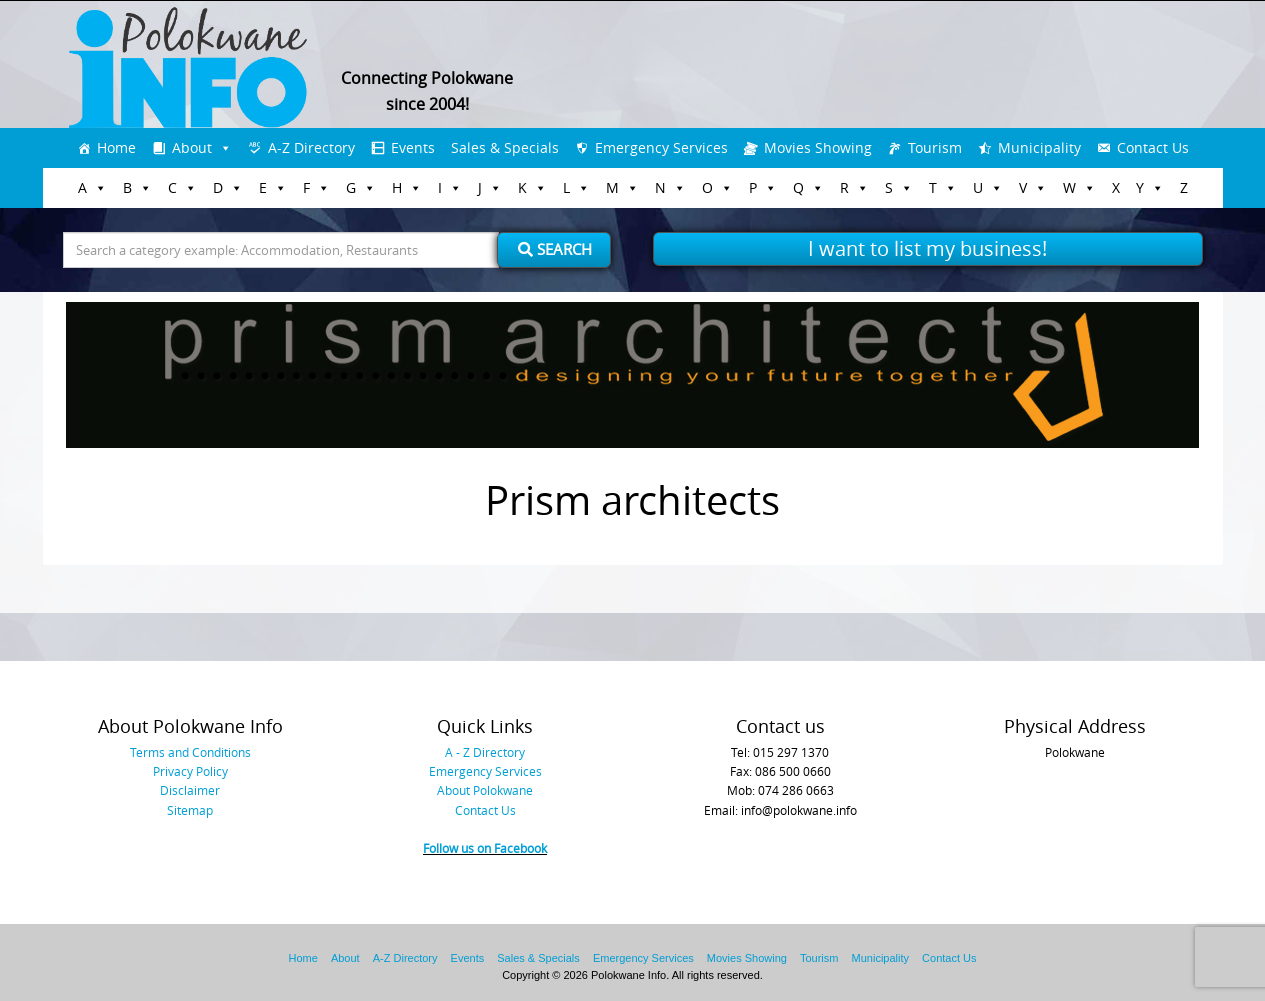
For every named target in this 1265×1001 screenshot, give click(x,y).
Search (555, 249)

--

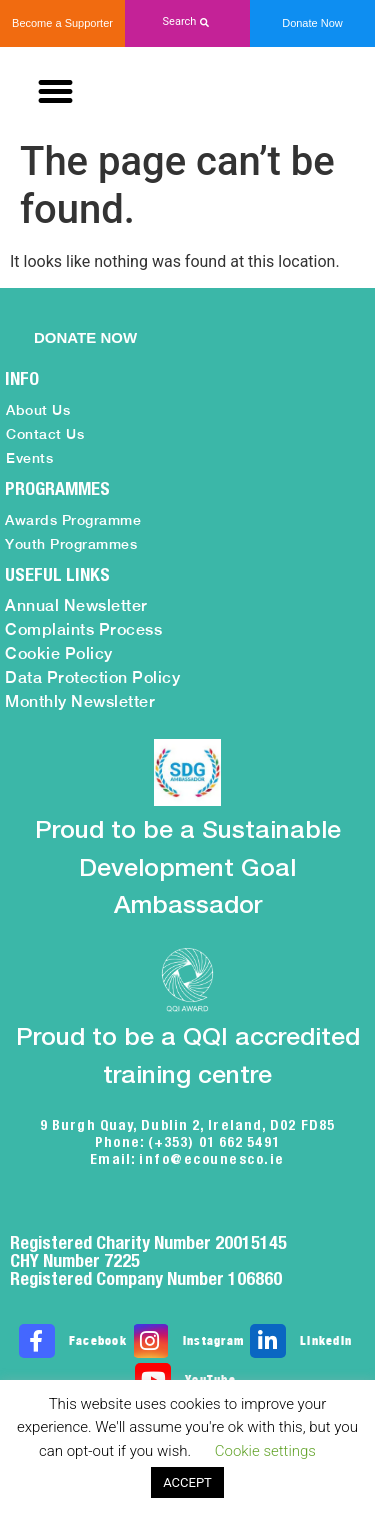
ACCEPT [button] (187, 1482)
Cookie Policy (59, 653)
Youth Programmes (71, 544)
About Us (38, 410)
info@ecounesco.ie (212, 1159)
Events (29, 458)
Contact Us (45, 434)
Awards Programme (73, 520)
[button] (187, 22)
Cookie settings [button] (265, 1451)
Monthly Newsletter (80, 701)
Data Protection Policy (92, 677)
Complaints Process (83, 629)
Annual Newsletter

*EXERCISE TASK*
Repeat each item from the line holding "info@ecounesco.ie (212, 1159)" through the line holding "Annual Newsletter", inclusive, and add -87 to every coordinate in the answers.

*WRITTEN RESPONSE*
info@ecounesco.ie (125, 1072)
Events (-58, 371)
Contact Us (-42, 347)
Awards Programme (-14, 433)
[button] (100, -65)
Cookie settings [button] (178, 1364)
Monthly Newsletter (-7, 614)
Data Protection Policy (5, 590)
Complaints Process (-4, 542)
Annual Newsletter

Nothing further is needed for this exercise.